§ **To be done**
1 > In the devotional on Proverbs 1:10, what does the writer compare the pleasantries of immediate satisfaction to?
2 > Reproduce word for word the stretch of the Proverbs devotional from "Proverbs 1; I die" through "heard from God.".

§ **Text block**
========

If sinners entice you | P1-V10

The Enticement of Sinners

Proverbs 1; I die daily devotional.

10 My son, if sinners entice you, Do not consent.

This verse reminds me of when Jesus was enticed by the devil in the wilderness, but Jesus prevailed. This world represented by sinners, eagerly entices us away from our faith in Christ by its many indulgences; just one more drink; just one more social media post; one more opportunity to become somebody; one more sin; just one more [fill in the ______], but whatever it takes to ignore the conviction of truth heard from God.

The pleasantries of immediate satisfaction that sinners aim to have every moment is like Sirens to the hearts of men; there is pleasure in the heart of death, but pain in the salvation of the soul because of the truth about knowledge. Wisdom teaches us through the words and behavior of our Lord during the time of His temptation how faith is secure in Christ. Jesus faced the options to the concept of “just one more” temptation to prove the evidence of a KING, but did not accept. What did Jesus say?

========

§ **Recorded information**
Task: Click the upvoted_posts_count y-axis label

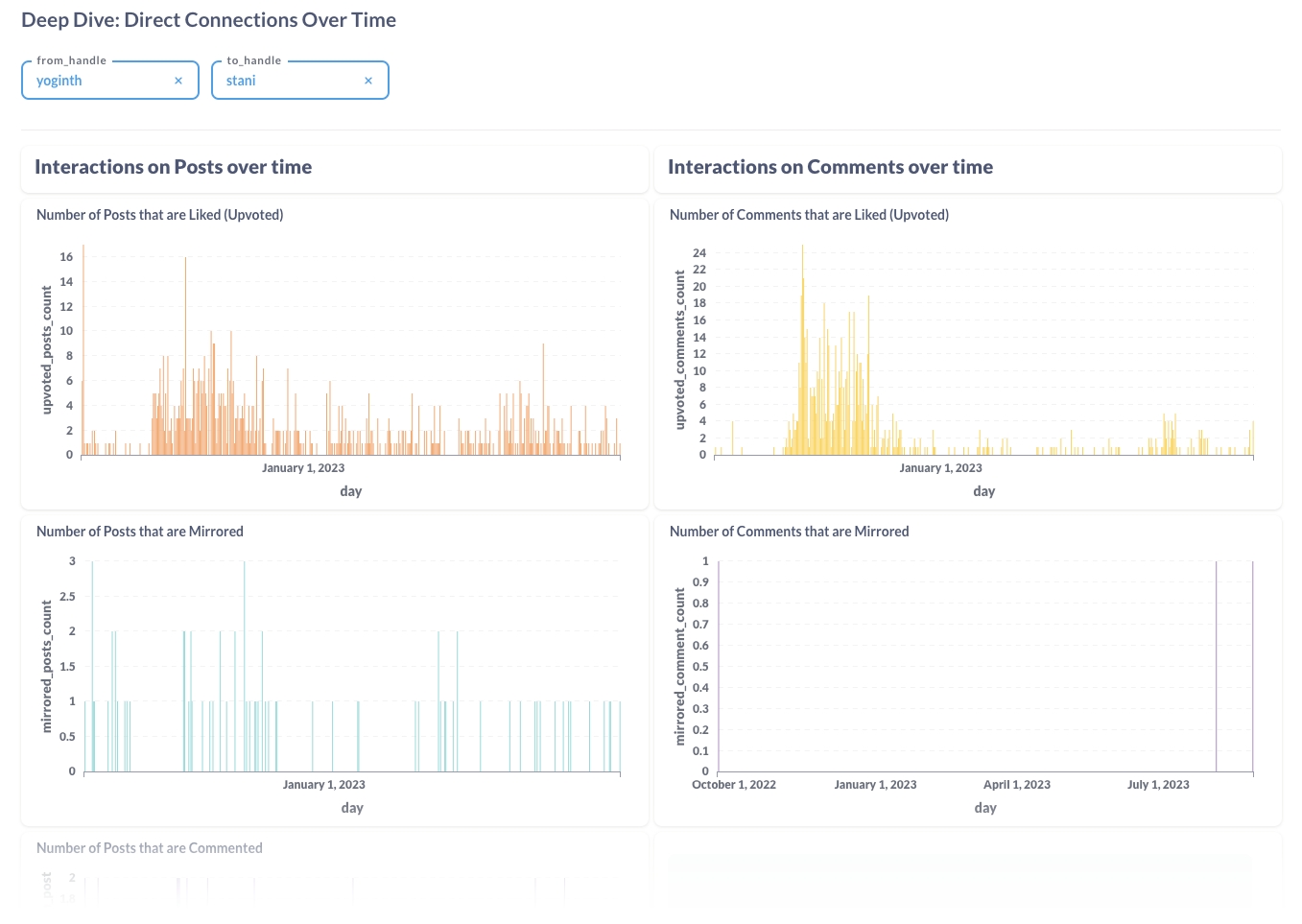Action: (47, 350)
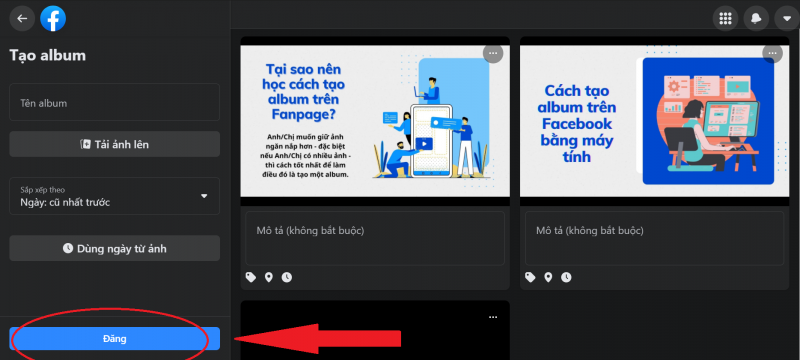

========

§ **Per-task answers**
1 > Sirens to the hearts of men.

2 >
Proverbs 1; I die daily devotional.

10 My son, if sinners entice you, Do not consent.

This verse reminds me of when Jesus was enticed by the devil in the wilderness, but Jesus prevailed. This world represented by sinners, eagerly entices us away from our faith in Christ by its many indulgences; just one more drink; just one more social media post; one more opportunity to become somebody; one more sin; just one more [fill in the ______], but whatever it takes to ignore the conviction of truth heard from God.